- **Task brief**
Below are entries; output exactly the lines from the one with "add your hotel (349, 750)" to the one with "[Delen op Pinterest] (202, 1110)", both included, and nothing else.

Stored records:
- - -

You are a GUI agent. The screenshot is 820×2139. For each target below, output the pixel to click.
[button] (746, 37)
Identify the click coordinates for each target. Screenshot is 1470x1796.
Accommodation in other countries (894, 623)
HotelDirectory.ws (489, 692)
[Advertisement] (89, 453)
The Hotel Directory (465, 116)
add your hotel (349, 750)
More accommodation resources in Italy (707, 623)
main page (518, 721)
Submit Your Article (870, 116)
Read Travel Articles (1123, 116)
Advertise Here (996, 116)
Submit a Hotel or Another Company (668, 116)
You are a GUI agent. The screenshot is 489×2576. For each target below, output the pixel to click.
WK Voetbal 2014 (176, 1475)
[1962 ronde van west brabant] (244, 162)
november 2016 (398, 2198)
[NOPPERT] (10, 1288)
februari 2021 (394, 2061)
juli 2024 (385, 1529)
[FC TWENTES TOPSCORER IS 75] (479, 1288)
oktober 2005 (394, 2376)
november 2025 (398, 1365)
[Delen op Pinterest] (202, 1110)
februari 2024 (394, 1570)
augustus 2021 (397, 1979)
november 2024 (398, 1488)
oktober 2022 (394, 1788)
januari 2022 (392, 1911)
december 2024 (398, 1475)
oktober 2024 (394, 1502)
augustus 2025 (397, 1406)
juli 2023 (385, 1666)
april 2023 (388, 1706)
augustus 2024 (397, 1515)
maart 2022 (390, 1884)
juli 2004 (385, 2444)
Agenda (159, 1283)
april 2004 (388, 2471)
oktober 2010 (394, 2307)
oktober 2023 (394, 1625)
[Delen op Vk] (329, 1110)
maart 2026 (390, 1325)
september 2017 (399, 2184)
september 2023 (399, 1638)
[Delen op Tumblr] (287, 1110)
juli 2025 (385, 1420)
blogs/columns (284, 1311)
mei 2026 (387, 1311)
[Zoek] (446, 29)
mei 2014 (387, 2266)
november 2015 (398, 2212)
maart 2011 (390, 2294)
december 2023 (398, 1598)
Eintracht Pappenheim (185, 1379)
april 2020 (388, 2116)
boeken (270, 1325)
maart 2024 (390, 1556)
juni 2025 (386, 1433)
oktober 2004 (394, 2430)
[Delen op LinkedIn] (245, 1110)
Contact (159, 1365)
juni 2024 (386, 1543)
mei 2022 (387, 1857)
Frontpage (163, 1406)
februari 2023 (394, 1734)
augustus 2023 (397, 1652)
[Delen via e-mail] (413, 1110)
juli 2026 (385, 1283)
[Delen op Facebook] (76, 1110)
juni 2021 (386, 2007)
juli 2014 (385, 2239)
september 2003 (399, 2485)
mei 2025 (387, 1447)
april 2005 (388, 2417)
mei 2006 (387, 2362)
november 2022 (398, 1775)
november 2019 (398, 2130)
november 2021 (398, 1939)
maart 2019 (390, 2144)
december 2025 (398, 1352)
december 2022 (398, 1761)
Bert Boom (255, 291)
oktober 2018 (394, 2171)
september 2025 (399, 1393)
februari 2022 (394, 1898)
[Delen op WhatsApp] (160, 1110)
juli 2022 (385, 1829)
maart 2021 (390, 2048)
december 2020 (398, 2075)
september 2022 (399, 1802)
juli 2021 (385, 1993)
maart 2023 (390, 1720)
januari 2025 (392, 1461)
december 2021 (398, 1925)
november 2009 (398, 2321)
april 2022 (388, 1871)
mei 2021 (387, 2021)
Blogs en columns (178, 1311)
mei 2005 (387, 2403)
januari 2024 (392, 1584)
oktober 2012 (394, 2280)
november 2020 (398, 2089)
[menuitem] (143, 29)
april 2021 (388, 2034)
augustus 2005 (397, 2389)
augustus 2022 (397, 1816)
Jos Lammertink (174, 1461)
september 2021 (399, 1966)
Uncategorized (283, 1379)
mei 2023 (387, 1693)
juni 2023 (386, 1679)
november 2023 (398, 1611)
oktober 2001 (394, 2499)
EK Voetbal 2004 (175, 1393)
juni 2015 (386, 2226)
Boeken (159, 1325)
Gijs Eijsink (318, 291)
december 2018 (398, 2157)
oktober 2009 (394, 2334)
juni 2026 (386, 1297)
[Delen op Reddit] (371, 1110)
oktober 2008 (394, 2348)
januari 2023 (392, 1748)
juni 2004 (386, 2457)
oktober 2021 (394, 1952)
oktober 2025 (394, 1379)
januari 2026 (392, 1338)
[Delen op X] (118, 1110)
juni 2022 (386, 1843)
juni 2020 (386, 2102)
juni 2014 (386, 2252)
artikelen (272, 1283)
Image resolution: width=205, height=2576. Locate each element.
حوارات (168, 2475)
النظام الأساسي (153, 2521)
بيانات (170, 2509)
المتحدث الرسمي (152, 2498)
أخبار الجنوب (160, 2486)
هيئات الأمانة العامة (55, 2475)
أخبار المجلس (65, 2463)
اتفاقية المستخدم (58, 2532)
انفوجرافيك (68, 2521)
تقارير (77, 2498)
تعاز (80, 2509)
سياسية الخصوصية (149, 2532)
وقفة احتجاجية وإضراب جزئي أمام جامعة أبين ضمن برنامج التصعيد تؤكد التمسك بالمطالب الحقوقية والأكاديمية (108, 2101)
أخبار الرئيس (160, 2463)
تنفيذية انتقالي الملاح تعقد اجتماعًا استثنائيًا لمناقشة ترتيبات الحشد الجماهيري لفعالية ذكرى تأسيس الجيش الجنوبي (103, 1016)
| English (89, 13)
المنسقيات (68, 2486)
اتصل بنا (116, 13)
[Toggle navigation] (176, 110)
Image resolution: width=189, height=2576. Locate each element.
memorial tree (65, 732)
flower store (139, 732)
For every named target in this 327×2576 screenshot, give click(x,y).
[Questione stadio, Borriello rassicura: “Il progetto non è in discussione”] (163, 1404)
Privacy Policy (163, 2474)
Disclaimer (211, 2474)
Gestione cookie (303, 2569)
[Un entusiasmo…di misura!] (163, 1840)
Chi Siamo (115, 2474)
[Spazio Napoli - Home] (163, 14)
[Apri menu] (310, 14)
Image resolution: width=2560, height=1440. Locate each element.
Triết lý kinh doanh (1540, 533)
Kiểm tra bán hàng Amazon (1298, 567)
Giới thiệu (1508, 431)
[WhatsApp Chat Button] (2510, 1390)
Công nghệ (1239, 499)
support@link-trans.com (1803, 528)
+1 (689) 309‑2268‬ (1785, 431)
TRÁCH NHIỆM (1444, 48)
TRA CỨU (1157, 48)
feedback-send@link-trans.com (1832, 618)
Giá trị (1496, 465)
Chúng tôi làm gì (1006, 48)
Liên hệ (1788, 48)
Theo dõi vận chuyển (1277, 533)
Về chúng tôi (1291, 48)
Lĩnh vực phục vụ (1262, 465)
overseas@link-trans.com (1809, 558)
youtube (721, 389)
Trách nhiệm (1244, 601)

- - -

- **Solution for this exercise**
add your hotel (349, 750)
More accommodation resources in Italy (707, 623)
main page (518, 721)
Submit Your Article (870, 116)
Read Travel Articles (1123, 116)
Advertise Here (996, 116)
Submit a Hotel or Another Company (668, 116)
You are a GUI agent. The screenshot is 489×2576. For each target below, output the pixel to click.
WK Voetbal 2014 (176, 1475)
[1962 ronde van west brabant] (244, 162)
november 2016 (398, 2198)
[NOPPERT] (10, 1288)
februari 2021 (394, 2061)
juli 2024 (385, 1529)
[FC TWENTES TOPSCORER IS 75] (479, 1288)
oktober 2005 (394, 2376)
november 2025 (398, 1365)
[Delen op Pinterest] (202, 1110)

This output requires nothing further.